Month 12 response rate was significantly higher in patients cotreated with MTX (60.0% [60 of 100] vs. 30.8% [16 of 52]; difference: 29.1% [95% confidence interval (CI): 13.2%-44.9%], P = 0.0003), with fewer SU discontinuations (22.9% [22 of 96] vs. 63.3% [31 of 49]). Complete resolution of one or more tophi occurred in 53.8% (28 of 52) versus 31.0% (9 of 29) of MTX versus PBO patients at week 52 (difference: 22.8% [95% CI: 1.2%-44.4%], P = 0.048), more than at week 24 (34.6% [18 of 52] vs. 13.8% [4 of 29]). Consistent with observations through month 6, pharmacokinetic and immunogenicity findings showed increased exposure and lower immunogenicity of pegloticase when administered with MTX, with an otherwise similar safety profile. No infusion reactions occurred after 24 weeks.
Twelve-month MIRROR RCT data further support MTX cotherapy with pegloticase. Tophi resolution continued to increase through week 52, suggesting continued therapeutic benefit beyond month 6 for a favorable treatment effect.
在一项安慰剂对照的双盲试验(一项关于甲氨蝶呤提高接受聚乙二醇化尿酸酶治疗的痛风控制不佳患者缓解率的随机、双盲、安慰剂对照、多中心疗效和安全性研究[MIRROR随机对照试验])中,评估聚乙二醇化尿酸酶+甲氨蝶呤(MTX)与聚乙二醇化尿酸酶+安慰剂(PBO)联合治疗12个月的安全性和疗效。
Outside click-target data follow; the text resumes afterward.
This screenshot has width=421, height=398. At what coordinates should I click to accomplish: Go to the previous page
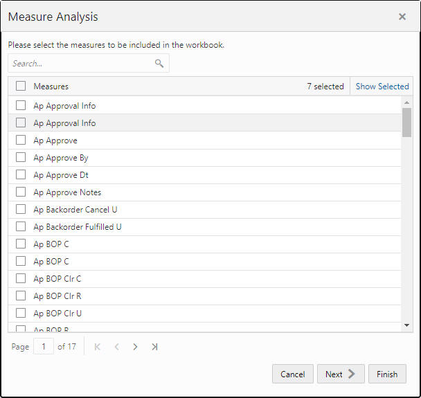tap(116, 347)
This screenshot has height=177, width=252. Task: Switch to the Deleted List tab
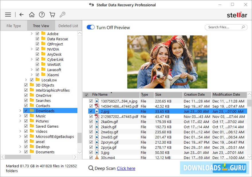pyautogui.click(x=68, y=26)
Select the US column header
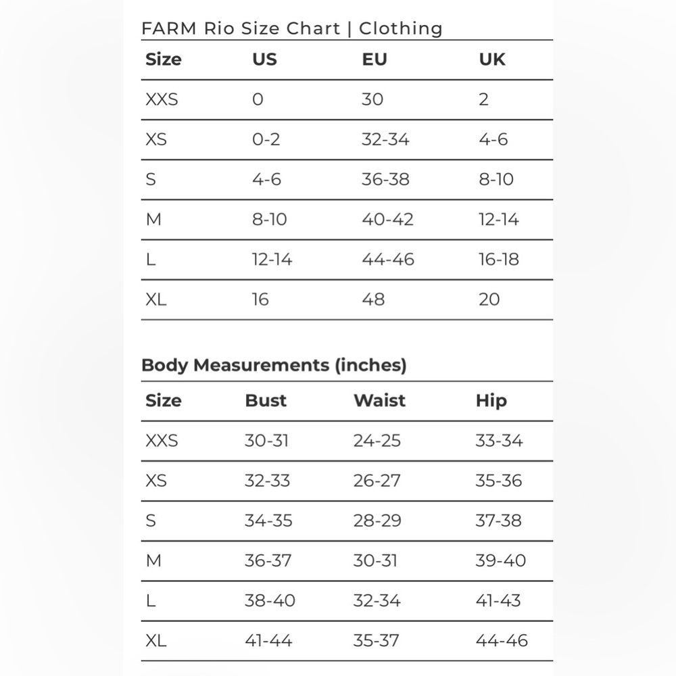 (x=264, y=59)
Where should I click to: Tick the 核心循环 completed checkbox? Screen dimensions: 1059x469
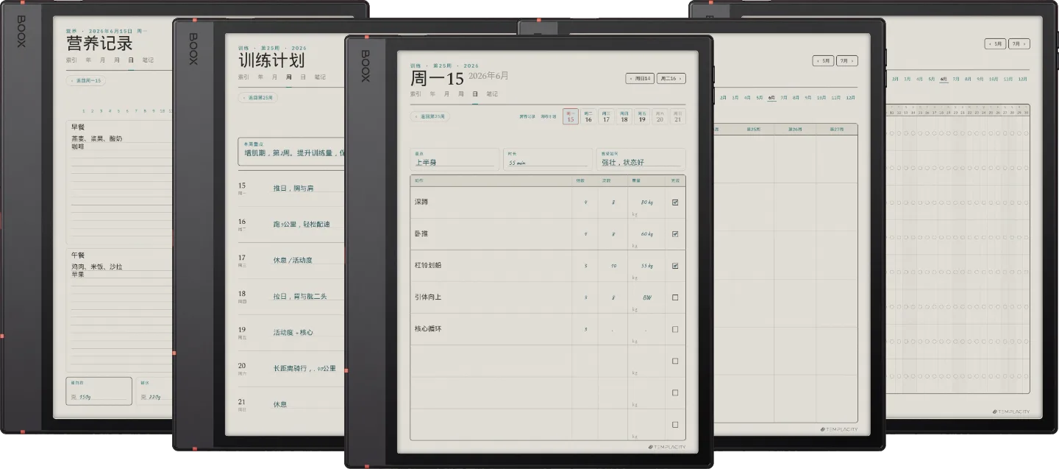675,329
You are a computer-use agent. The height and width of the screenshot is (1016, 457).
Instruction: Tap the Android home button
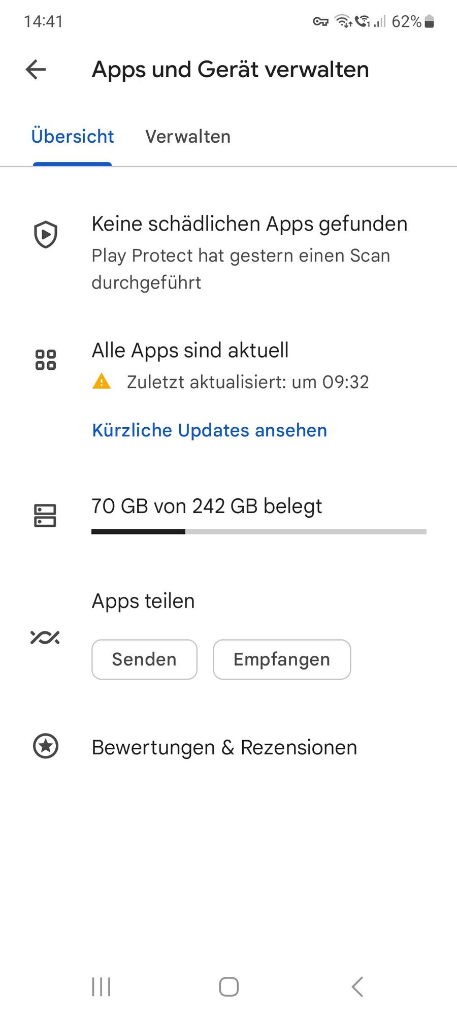point(229,987)
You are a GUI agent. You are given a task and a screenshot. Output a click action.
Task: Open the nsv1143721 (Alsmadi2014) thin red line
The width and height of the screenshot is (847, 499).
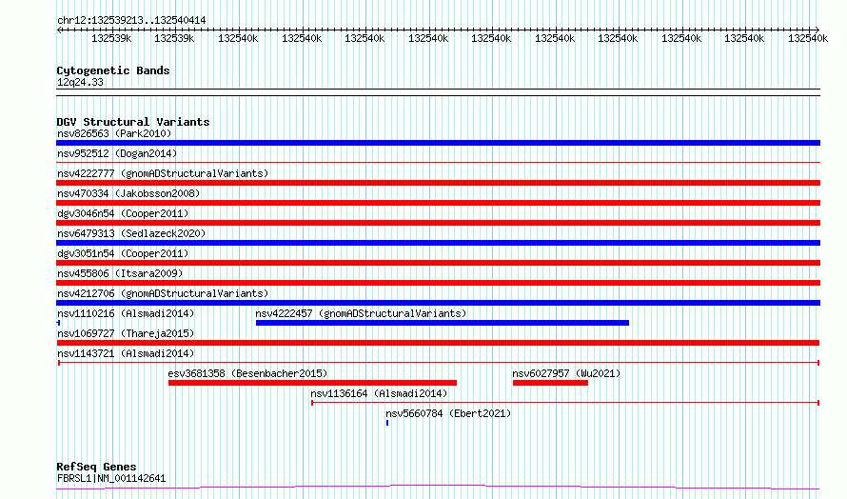tap(439, 363)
痛风控制不佳的患者(血清尿酸水平[SU]≥7mg/dl,口服降尿酸治疗失败或不耐受,且存在一种或多种痛风症状[一个或多个痛风石、12个月内两次或更多次发作、痛风性关节病])按2:1随机分组,接受聚乙二醇化尿酸酶(每2周静脉输注8mg)加盲法MTX(口服15mg/周)或PBO治疗52周。疗效终点包括意向性治疗人群(ITT)(所有随机分组患者)在第6个月(主要终点)、第9个月和第12个月时缓解者(检查月份中≥80%的时间SU水平<6mg/dl)的比例;一个或多个痛风石消退的比例(ITT);SU平均降低值(ITT);以及SU监测时聚乙二醇化尿酸酶停药时间。通过不良事件报告和实验室值评估安全性。
联合MTX治疗的患者在第12个月的缓解率显著更高(60.0%[100例中的60例]对30.8%[52例中的16例];差异:29.1%[95%置信区间(CI):13.2%-44.9%],P=0.0003),SU停药情况更少(22.9%[96例中的22例]对63.3%[49例中的31例])。在第52周时,MTX组与PBO组患者中一个或多个痛风石完全消退的比例分别为53.8%(52例中的28例)对31.0%(29例中的9例)(差异:22.8%[95%CI:1.2%-44.4%],P=0.048),高于第24周时(34.6%[52例中的18例]对13.8%[29例中的4例])。与第6个月的观察结果一致,药代动力学和免疫原性研究结果显示,聚乙二醇化尿酸酶与MTX联用时暴露增加且免疫原性降低,安全性概况其他方面相似。24周后未发生输注反应。
12个月的MIRROR随机对照试验数据进一步支持聚乙二醇化尿酸酶联合MTX治疗。痛风石消退在第52周前持续增加,表明在第6个月后持续治疗对获得良好治疗效果有益。